Thursday, February 9, 2012

Daily Market Trend Guide -- Thursday, February 09, 2012

MARKET TREND FOR TODAY                                                  February 09, 2012
The Markets continued to rise on liquidity while remaining heavily “overbought” and continued to end the day with modest gains after a very volatile session. The opened on a flat note and after briefly trading in a capped range, went on to give intraday high of 5396.90. However, post this high, in the second half of the session, the Markets saw a sudden paring of gains as it saw a bout of profit taking and went on to briefly trade into the negative territory. However, again, as it has been happening over past couple of sessions, the Markets saw a sharp recovery from its lows and finally ended the day at 5368.15 posting yet another modest gain of 33 points or 0.62%. In the process, it has formed a Parallel Bar, i.e. almost similar top and bottom on the Daily High Low Charts.
 For today, expect the Markets to open on a moderately negative note and trade in negative at least in the initial trade and look for directions. Some indications of weariness have started creeping in as evident from yesterday’s volatile intra day behaviour and this is likely to weigh in a bit today, following void in any concrete development in the Greece Debt matter, especially when the technicals remain very “overbought”.
For today, the levels of 5400-5410 shall continue to act as resistance and immediate top until the time it is breached with the supports coming in as low as 5290 and 5210.The technicals continue to remain “overbought”.
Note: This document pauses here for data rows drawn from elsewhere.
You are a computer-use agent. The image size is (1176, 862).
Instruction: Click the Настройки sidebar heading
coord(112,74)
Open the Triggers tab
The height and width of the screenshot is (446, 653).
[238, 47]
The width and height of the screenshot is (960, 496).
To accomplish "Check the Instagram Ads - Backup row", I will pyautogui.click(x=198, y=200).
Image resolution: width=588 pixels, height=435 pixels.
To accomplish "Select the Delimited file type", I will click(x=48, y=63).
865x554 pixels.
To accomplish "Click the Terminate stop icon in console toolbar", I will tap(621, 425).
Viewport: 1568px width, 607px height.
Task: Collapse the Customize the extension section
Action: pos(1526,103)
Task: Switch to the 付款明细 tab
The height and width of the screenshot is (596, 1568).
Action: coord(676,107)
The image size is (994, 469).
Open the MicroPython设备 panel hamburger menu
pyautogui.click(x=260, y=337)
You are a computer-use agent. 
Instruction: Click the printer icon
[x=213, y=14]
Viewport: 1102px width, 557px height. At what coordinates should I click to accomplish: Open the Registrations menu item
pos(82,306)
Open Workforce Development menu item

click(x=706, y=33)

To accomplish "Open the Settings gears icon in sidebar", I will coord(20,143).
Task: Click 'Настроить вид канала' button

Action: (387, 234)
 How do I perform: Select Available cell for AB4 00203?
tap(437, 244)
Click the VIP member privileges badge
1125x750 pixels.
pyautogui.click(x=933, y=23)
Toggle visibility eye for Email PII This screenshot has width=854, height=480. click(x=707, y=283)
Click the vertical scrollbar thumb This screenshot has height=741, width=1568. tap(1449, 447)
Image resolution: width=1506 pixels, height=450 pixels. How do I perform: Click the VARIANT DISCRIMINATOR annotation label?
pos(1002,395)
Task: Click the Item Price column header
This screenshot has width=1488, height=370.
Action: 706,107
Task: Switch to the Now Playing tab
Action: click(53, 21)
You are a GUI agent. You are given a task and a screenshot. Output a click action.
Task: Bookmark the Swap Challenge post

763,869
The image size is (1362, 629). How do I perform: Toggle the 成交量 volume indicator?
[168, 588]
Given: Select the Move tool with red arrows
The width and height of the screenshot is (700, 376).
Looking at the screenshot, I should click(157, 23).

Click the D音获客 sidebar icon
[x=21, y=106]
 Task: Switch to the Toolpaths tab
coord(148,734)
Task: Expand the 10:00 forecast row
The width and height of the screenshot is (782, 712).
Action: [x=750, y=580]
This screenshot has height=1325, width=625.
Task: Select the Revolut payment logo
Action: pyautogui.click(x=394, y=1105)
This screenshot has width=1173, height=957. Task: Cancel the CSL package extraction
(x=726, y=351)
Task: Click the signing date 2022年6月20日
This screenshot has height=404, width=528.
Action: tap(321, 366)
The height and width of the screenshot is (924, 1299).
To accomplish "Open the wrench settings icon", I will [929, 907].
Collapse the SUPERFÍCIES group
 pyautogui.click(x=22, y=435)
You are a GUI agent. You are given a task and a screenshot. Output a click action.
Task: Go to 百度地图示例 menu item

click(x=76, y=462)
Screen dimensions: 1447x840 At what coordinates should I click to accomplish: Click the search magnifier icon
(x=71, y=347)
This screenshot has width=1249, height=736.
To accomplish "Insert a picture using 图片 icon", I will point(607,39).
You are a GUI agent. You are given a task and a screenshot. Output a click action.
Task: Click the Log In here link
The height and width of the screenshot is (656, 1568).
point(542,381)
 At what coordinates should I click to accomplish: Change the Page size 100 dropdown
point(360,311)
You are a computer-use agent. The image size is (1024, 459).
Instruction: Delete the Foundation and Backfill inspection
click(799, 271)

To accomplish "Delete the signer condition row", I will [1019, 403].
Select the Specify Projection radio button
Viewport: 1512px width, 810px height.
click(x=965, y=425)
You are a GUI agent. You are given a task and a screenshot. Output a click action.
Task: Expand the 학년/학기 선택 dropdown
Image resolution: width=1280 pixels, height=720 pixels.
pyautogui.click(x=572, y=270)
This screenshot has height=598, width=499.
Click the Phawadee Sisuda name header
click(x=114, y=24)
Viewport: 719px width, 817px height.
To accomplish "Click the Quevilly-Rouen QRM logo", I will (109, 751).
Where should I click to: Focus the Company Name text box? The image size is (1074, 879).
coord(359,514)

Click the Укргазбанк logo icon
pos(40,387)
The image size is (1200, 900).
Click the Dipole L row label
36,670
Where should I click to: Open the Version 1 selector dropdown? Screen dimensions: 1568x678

The RSI—Relative Strength Index on the Daily Chart is 73.4303 and it continues to remain in “overbought” range. The NIFTY again reported its 14-day high but  RSI has not and this is “Bearish Divergence”. The Daily MACD continues to remain above its signal line.

All and all, the analysis for to day again remains more or less as that of yesterday. Some signs of individual corrective activities (stock specific) are seen today also, we can expect such trend to continue with bias towards some correction, which is long overdue and the absence of which is making the Markets unhealthy and dangerous. There are chances that volatility may remain and we may see some sharp profit taking bouts as seen yesterday. However, it should be noted that large cash flows and with the Markets being in “overbought” range, it also increases the sharp speculative movements triggered by few large players in the Markets. We continue to reiterate to avoid any significant and aggressive positions in the Markets as they continue to remain “overbought” and exercise high degree of caution for the day.

Milan Vaishnav,
Consulting Technical Analyst,
+91-98250-16331


Wednesday, February 8, 2012

Daily Market Trend Guide -- Wednesday, February 08, 2012

MARKET TREND FOR TODAY                                                     February 8, 2012
The Markets did show some signs of weariness today as it ended the day with modest losses after a volatile session. The Markets opened on a positive note on global cues and gave its intraday high of 5413.35 in the early seconds of the trade. It however spent the first half of the session in a capped range with limited gains. It dipped into the red in the final leg of the session to give its day’s low of 5322.95. It hovered around those levels until the end of the session and ended the day at 5335.15, posting a modest loss of 26.50 points or 0.49%. It the process, it has formed a higher top but lower bottom on the Daily High Low charts.

For today, expect the Markets to open flat to mildly positive again and look for directions. The  consolidation is overall likely to continue as the level of 5400-5410 as a pattern resistance in form of Double Top continues to act as immediate top for the Markets.

Having said this, the levels of 5390 and 5410 are likely to act as resistance today and the levels of 5290 and 5230 may act as supports.

The RSI—Relative Strength Index on the Daily Chart is 72.0100 and it continues to remain in “overbought” and is neutral as it does not show any negative divergence or failure swing. The Daily MACD continues to trade above its signal line.  On the Candles, A big black candle occurred.  This is bearish, as prices closed significantly lower than they opened.  If the candle appears when prices are "high," it may be the first sign of a top.  If it occurs when prices are confronting an overhead resistance area (e.g., a moving average, trend line, or price resistance level), the long black candle adds credibility to the resistance.

The Markets did react to the possibility of slowdown in GDP growth on expected lines. The indications for a consolidation / correction were seen in the broader markets yesterday. Today also, in the second half of the session, we may also see the Markets reacting to the European markets as action on Greek debt may come today. Discussing all this external factors, the bottom line is that the technicals clearly indicates continuation of consolidation / corrective phase in the Markets. The levels of 5400-5410 has become an immediate top and with the Markets remaining in “Overbought” range, no sustainable rally shall occur until the Markets moves past these levels and also at the same time, ceases to be in “overbought” territory.

All and all, continuation of cautious outlook is advised for today. Very selective stock specific purchases may be made but profits too should continued to be protected on either side. Overall, high degree of caution is advised for today.